Den Anstoß für das Buchprojekt „War schön, kann weg …“ von Angie Hiesl und Roland Kaiser gab die Tatsache, dass „Ältwerden in den (freien) darstellenden Künsten bis vor einigen Jahren noch keine Option war“. Die beiden hatten vor über zwei Jahrzehnten das Projekt „x-mal Mensch Stuhl“ initiiert, das sich nach eigenem Bekunden „erfolgreich dem Trend des ewig Neuen widersetzt“. Dabei hatten sie ältere Menschen „im Spannungsfeld zwischen Architektur und urbanem Alltag“ in den Fokus gestellt und an Hausfassaden inszeniert. Dafür montierten sie in vier bis sieben Metern Höhe weiße Stahlstühle, die Menschen zwischen 60 und 80 Jahren bei ganz alltäglichen Handlungen zeigten, die mit ihrem persönlichen Leben in Verbindung standen. Das kam so gut an, dass „x-mal Mensch Stuhl“ bislang in 38 Städten und 17 Ländern zu sehen war.

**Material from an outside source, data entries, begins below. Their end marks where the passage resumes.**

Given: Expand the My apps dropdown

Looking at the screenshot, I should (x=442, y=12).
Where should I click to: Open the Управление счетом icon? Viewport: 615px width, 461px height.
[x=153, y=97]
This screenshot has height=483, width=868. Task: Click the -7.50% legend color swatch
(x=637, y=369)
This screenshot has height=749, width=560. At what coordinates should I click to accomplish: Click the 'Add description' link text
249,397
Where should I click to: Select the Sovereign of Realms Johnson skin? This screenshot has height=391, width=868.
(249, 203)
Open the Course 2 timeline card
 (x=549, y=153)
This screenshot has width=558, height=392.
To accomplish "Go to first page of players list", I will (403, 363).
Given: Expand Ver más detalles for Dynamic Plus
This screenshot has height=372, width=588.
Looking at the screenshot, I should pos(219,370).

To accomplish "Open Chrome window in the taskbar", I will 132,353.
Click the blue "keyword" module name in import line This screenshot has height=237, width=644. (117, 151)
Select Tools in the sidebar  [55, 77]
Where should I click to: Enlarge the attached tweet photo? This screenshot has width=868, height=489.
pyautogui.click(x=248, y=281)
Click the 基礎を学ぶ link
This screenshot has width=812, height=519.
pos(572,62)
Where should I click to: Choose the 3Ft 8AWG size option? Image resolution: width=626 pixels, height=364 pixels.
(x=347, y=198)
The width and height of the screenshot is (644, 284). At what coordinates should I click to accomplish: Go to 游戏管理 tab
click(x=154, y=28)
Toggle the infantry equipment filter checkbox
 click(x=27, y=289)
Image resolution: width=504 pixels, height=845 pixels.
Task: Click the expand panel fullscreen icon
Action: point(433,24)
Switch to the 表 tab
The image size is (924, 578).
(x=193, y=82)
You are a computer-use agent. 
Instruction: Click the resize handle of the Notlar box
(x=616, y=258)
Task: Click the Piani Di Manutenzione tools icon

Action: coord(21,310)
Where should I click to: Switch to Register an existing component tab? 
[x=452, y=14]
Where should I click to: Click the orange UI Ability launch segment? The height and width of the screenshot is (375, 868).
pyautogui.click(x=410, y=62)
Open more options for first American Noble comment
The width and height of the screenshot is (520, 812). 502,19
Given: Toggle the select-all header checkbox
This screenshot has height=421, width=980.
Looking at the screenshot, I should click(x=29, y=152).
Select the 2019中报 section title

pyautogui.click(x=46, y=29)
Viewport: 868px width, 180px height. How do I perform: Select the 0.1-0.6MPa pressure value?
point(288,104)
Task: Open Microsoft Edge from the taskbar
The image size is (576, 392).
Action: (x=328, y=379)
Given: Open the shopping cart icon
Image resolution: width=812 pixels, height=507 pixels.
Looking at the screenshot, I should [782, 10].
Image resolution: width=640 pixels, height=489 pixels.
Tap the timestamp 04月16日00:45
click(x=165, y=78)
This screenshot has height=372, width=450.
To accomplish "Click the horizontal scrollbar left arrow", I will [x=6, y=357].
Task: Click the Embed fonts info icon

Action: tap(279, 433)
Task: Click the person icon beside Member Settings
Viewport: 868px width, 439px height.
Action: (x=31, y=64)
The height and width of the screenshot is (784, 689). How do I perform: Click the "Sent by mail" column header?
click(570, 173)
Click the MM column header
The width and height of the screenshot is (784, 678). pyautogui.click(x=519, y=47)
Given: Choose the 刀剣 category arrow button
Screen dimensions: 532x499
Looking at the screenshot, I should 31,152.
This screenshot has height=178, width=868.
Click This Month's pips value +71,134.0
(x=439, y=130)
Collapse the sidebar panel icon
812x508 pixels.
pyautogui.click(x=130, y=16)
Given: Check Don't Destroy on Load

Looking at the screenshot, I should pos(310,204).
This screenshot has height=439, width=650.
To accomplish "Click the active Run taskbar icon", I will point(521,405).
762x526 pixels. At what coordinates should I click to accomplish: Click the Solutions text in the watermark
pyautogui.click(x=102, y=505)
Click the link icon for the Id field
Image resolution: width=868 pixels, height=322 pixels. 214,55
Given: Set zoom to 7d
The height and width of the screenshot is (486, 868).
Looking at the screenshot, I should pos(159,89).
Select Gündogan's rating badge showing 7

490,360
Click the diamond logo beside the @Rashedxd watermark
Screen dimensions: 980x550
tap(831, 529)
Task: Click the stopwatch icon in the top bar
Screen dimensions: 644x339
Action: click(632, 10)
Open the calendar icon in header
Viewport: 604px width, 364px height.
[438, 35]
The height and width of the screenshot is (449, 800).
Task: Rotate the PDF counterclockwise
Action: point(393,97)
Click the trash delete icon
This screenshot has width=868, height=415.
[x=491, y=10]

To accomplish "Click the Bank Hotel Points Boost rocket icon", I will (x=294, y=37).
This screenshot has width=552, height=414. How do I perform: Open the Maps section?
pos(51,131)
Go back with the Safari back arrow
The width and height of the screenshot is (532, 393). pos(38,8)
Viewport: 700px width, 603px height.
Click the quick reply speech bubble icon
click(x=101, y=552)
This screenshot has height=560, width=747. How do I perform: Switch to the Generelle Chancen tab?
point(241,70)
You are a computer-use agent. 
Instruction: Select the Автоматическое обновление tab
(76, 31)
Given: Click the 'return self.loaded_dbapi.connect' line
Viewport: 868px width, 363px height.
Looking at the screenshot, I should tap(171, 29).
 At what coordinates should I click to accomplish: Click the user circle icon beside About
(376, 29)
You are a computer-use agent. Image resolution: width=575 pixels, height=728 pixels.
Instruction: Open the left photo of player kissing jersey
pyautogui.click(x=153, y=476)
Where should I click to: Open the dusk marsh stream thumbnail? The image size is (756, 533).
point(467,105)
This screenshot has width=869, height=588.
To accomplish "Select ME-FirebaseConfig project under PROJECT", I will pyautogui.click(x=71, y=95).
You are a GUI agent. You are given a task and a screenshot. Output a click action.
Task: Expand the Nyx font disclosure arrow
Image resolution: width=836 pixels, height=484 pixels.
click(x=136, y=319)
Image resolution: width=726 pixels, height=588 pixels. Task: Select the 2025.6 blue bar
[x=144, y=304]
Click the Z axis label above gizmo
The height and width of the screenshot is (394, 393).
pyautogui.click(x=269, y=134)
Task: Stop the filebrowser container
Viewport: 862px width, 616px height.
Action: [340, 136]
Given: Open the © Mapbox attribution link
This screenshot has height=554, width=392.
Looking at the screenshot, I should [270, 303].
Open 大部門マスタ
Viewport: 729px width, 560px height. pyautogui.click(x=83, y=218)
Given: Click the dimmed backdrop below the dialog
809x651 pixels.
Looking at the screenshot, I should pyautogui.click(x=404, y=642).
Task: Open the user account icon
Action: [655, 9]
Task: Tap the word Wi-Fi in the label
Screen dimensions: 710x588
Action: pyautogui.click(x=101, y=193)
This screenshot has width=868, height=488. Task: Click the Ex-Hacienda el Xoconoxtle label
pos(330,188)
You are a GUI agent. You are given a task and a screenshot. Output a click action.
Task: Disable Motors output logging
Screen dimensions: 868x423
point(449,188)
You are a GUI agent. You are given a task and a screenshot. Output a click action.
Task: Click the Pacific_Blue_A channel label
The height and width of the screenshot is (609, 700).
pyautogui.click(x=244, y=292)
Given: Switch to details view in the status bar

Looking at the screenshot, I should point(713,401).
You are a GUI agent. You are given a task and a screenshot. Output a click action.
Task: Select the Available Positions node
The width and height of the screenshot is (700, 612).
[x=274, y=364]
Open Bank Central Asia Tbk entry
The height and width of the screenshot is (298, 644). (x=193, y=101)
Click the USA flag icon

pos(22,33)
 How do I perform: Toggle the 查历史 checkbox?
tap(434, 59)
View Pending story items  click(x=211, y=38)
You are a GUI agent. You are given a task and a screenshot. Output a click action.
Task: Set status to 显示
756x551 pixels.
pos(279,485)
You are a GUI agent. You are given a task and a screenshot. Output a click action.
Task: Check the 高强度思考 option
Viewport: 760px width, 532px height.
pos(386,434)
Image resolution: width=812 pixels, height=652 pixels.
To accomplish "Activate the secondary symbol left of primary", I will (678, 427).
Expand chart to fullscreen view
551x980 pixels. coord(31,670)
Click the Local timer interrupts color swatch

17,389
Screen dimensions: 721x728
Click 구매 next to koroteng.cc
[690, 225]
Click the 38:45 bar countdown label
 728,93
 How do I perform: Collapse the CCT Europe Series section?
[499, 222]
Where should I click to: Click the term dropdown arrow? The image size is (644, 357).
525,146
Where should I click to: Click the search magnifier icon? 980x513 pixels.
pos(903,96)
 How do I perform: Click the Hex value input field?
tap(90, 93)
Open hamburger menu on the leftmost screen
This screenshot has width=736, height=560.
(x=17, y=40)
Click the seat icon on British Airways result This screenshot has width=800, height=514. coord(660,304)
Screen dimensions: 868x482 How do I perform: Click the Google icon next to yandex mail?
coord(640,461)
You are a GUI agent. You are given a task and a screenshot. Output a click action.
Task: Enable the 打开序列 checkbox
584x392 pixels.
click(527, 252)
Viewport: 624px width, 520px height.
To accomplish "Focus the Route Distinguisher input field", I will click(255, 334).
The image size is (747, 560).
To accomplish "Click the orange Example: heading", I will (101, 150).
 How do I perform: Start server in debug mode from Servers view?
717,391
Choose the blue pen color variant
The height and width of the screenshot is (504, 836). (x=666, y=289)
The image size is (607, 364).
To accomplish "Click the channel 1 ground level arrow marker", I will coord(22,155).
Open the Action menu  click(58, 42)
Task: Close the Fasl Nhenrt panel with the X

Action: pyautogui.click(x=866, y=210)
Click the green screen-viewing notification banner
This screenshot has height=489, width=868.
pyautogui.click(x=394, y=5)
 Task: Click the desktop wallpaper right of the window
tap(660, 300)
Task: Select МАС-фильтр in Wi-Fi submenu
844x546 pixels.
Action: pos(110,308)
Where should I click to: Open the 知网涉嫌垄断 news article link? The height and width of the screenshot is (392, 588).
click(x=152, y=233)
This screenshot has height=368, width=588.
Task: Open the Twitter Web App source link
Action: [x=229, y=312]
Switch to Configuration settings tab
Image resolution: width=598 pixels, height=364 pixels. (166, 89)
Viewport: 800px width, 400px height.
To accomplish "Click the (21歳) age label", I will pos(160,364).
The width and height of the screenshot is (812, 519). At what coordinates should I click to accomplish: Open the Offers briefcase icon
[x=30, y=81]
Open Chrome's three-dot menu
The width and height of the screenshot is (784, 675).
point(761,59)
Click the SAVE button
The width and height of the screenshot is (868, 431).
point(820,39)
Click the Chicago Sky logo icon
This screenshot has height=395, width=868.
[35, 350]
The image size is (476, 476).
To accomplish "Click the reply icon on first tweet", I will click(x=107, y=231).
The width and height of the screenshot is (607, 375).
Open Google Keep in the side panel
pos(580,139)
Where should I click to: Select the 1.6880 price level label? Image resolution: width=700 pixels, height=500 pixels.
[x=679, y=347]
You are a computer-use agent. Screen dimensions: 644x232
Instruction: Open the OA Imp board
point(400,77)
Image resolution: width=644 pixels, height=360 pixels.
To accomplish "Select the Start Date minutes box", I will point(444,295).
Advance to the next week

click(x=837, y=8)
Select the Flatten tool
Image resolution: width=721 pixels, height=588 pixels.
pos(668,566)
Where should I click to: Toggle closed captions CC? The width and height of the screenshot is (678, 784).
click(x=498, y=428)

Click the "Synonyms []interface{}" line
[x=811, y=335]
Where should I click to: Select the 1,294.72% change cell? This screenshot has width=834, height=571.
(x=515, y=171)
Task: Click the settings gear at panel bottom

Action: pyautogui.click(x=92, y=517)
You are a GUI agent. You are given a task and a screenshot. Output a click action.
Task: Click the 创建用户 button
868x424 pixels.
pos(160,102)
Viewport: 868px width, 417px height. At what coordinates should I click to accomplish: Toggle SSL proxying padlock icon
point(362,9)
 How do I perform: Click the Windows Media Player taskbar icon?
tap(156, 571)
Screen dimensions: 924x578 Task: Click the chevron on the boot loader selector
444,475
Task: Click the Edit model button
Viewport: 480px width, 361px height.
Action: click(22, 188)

Das 25-jährige Jubiläum des Projekts 2020 nahmen Hiesl und Kaiser zum Anlass, sich dem Thema Altern in den darstellenden Künsten noch einmal intensiver zu widmen. Während des Lockdowns 2020 befragten die beiden sechs Kolleginnen und Kollegen aus der Freien Szene der Bereiche Tanz, Theater und Performance in Video-Interviews. Im Anschluss veranstalteten sie ein Online-Symposium, um die Herausforderungen in den darstellenden Künsten für ältere Kreativschaffende zur Diskussion zu stellen. Ziel der Publikation soll es nun sein, „den Diskurs über Kunst und Alter(n)“ anzuregen.